Background EULAR/ACR guidelines recommend Methotrexate (MTX) with or without glucocorticoids (GCs) for DMARD naïve patients. Triple DMARD therapy however is not recommended in these guidelines, because well proven evidence of superior efficacy is lacking. However, we recently published a superior effect after 3 months in favor of triple DMARD therapy independent of GCs. Longer follow-up was needed.

Objectives To compare the clinical efficacy of: (1) triple DMARD therapy vs. MTX mono-therapy and (2) oral GCs bridging therapy vs. 1 dose of intramuscular (im) GCs in patients with early RA.

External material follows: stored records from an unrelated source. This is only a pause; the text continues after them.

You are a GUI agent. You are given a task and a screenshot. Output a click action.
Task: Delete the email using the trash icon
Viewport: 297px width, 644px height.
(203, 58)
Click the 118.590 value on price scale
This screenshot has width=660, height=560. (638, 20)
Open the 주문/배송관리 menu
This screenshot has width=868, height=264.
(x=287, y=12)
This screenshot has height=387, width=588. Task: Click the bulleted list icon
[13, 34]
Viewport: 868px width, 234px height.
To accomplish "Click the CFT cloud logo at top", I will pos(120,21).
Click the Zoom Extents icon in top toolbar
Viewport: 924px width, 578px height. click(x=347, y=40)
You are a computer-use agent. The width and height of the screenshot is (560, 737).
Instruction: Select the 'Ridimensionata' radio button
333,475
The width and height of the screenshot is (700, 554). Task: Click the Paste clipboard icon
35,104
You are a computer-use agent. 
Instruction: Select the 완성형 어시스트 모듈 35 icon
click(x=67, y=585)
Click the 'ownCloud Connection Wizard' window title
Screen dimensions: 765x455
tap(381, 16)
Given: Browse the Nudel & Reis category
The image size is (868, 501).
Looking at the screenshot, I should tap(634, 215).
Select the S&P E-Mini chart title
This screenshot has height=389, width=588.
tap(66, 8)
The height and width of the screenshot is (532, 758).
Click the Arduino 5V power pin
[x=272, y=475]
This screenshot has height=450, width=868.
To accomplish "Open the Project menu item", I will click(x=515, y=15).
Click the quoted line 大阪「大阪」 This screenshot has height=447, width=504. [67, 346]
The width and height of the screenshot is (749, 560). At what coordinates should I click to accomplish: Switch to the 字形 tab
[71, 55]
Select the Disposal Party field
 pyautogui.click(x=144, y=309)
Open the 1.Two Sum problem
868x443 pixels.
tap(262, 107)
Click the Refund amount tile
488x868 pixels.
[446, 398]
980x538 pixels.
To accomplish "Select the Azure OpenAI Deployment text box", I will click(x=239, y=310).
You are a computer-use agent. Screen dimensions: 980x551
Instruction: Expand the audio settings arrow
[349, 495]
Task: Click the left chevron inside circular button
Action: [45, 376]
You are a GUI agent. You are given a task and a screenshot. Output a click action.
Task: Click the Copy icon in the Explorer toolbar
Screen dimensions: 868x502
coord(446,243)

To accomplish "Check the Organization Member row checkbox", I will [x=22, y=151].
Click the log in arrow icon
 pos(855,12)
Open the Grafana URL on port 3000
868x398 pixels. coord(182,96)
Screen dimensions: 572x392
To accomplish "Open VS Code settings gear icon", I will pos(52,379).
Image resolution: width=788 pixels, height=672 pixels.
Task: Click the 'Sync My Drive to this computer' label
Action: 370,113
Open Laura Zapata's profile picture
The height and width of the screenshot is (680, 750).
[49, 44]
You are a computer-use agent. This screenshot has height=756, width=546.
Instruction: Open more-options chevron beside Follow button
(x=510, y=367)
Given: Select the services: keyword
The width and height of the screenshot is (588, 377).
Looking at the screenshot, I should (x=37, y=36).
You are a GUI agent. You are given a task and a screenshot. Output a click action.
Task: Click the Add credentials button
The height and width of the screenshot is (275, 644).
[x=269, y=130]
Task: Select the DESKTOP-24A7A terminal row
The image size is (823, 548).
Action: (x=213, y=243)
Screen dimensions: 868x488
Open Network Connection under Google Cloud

Methods The one-year data of the ongoing single-blinded randomized clinical trial in patients with recent-onset arthritis (tREACH) were used. All patients, who had a high probability (>70%) of progressing to persistent arthritis, based on the prediction model of Visser, were included. At baseline 267 (95%) of patients fulfilled the 2010 criteria for RA. Patients were randomized into 3 induction therapy strategies: (A) triple DMARD therapy (MTX 25 mg + Sulphasalazine 2 gr. + Hydroxychloroquine 400 mg) with im GCs (Depomedrol 120mg), (B) triple DMARD therapy with an oral GCs tapering scheme (starting 15 mg) and (C) MTX 25 mg with oral GCs similar to B. Treatment strategies were ‘tightly controlled’, with patients being examined every 3 months. Treatment decisions were based upon the original DAS threshold for low disease activity. We investigated DAS and HAQ response over time, using a linear mixed model (LMM).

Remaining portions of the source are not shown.